The Bowdoin Group is a mid-sized executive recruiting firm based in New England. Sean Walker is a partner at Bowdoin, and heads their Information and Media Division. We met over seafood at the Oyster Bar in Grand Central a few months ago.
I’ve always felt that executive search is one of those “perfect” trusted advisor businesses – like pharmaceutical reps, wealth managers and client managers in accountancies. Perfect in potential, that is; perfection is not the norm in any of those businesses, and far from it in some.
Sean and Bowdoin look like exceptions: they “get it,” and practice the principles of trust, as you’ll see.
Charlie Green: Sean, you just lost a big sale; you’re disappointed, but clearly not upset. What’s up with that?
Sean Walker: It’s not about the transaction, it’s about the relationship. We’ve got three other projects working in that organization, and they like us.
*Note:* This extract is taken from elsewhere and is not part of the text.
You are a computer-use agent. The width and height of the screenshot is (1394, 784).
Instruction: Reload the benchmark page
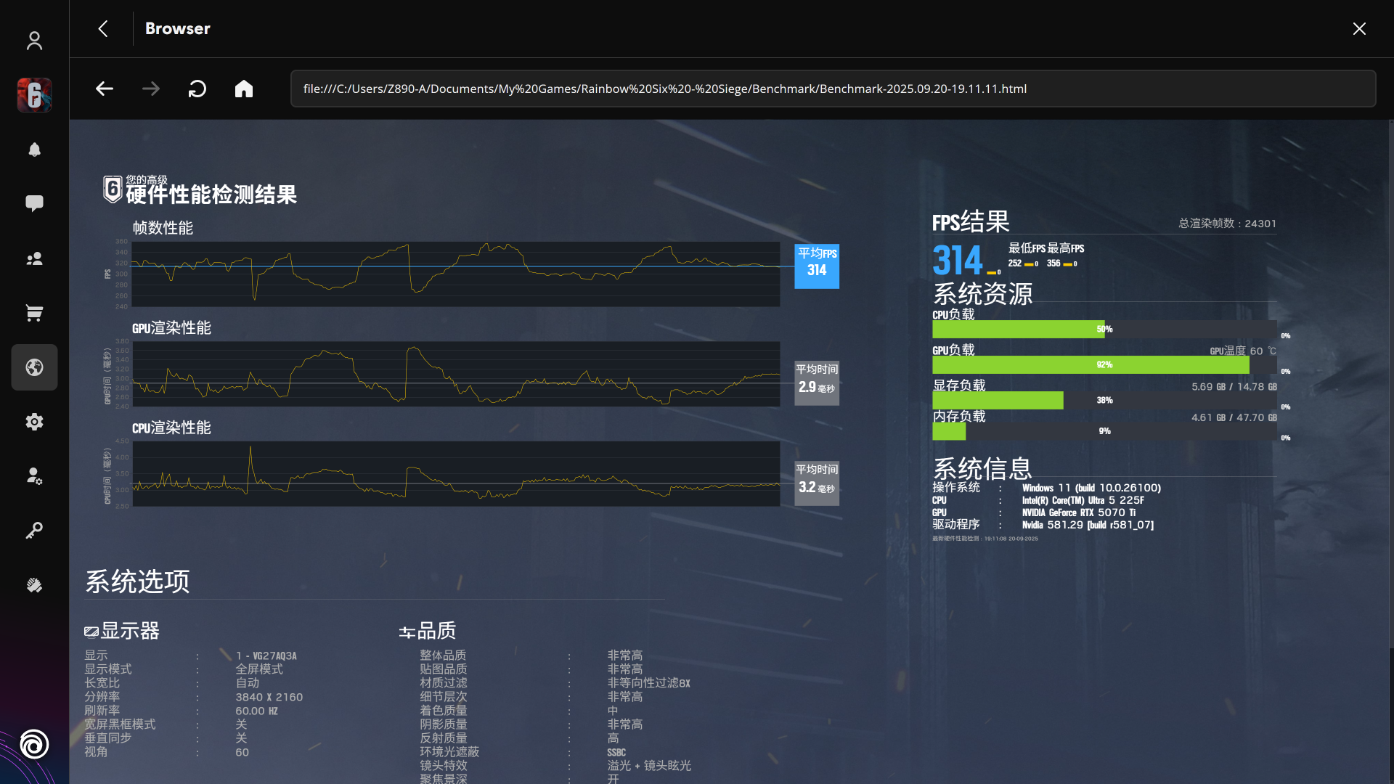tap(197, 89)
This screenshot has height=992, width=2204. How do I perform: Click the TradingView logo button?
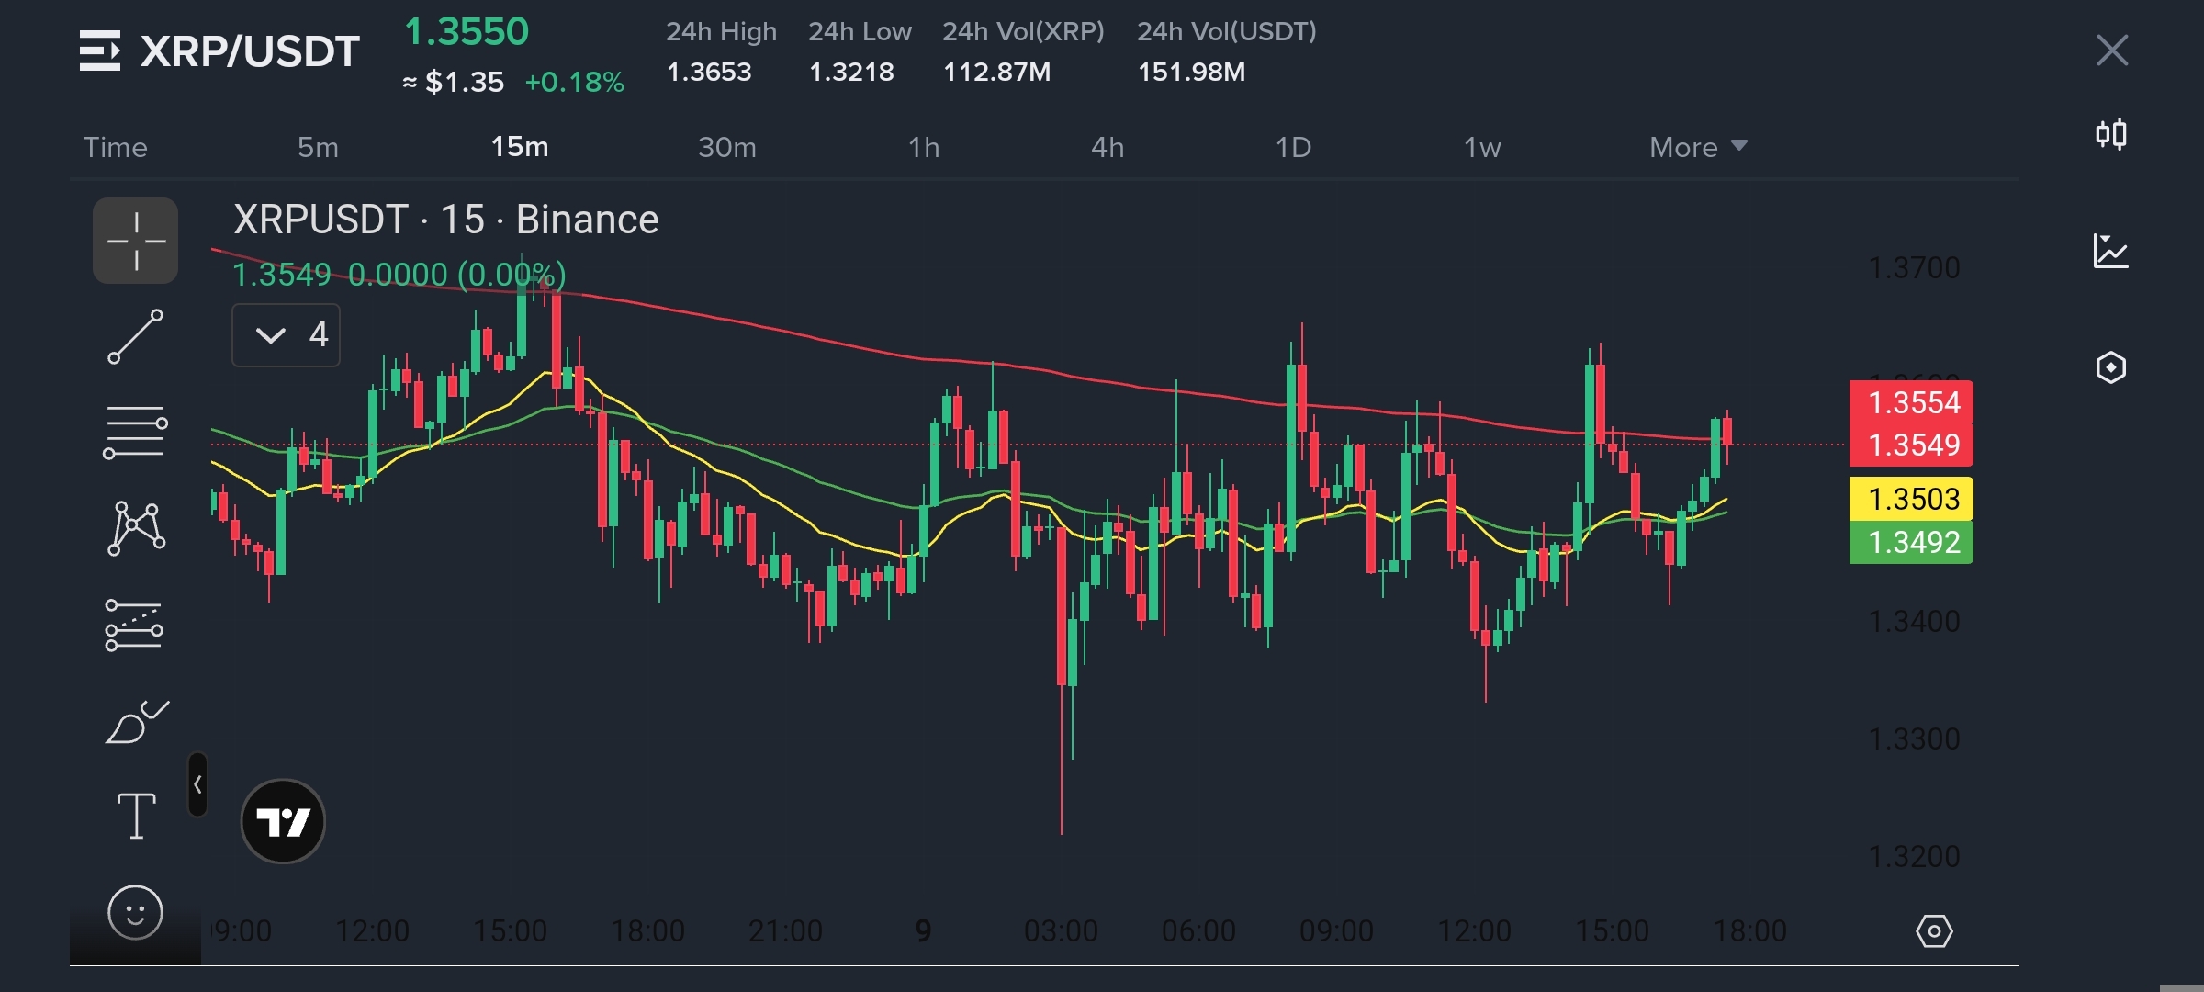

This one just wasn’t right for them, hence not for us either.
Charlie: So how do you think about this business?
Sean: We don’t think of it as skills-based, and we don’t think of it as project-based. We have to have domain expertise – industry knowledge, networks and so on – but we equally well have to work the relationship. The most important thing we do – and often the hardest – is to approach this business strategically.
Charlie: Can you say more about what that means to Bowdoin?
Sean: It means some of what you write about; you never do a deal or a job or a project – you develop an ongoing relationship, which contains jobs along the way.
When we fail, it’s almost always because we started to follow our own agenda, falling in love with the results, the process. When we get it right is when we remember to listen and learn; to be a human capital advisor, helping them to build their organization.
And the funny thing is, the more you focus on the strategy, the better the tactical results happen to get.
Charlie: How do you deal with the fact that many clients are seeking you out as transactors, looking for a candidate, measuring your lead lists?
Sean: Some clients are like that, some are not, and some can evolve along with us. The client we just lost that project for is a great client – their sales guy wants us to partner with them to create a new organization.
And clients, just like us, can learn to behave more strategically. People can be very short-sighted, but if you take the time to understand the person you’ve got on the other end of the line, if you can get some one to be intimate and speak to you about their fears, you can solve not only the immediate issue in front of them, but you can understand both them and the company better. Then you can get to the core. And then it flows.
Charlie: You said it’s hard to keep focused; what are some of the pitfalls, or temptations, along the way?
Sean: Oh gee, let’s see. Goals and targets, if you’re not careful. Clients that want to treat you transactionally, price-haggle, are short-term focused. An industry that, more often than not, thinks opportunistically–hopping from opportunity to opportunity.
Charlie: Where does trust fit here?
Sean: It’s all around. It’s the business, if you do it right. The fact that people let you in and give you that trust, it makes it all worthwhile.
Charlie: What do you say to those who say, “Yeah, that’s nice, but you’ve got to make money.”
Sean: They are so missing the point. This way of doing business is 100% more profitable – and it can make your job much easier. Because once you’ve proven yourself, the business comes back to you–you’re not always jumping from opening to opening.
If you take the time up front, it pays off all along the line, across multiple decision-makers. When we fall of the strategic trust wagon, that’s when our profitability goes wrong.
Charlie: Sean, it’s been a pleasure. Good luck, but I bet you don’t need it.
Sean: Thanks Charlie, it’s been a pleasure likewise.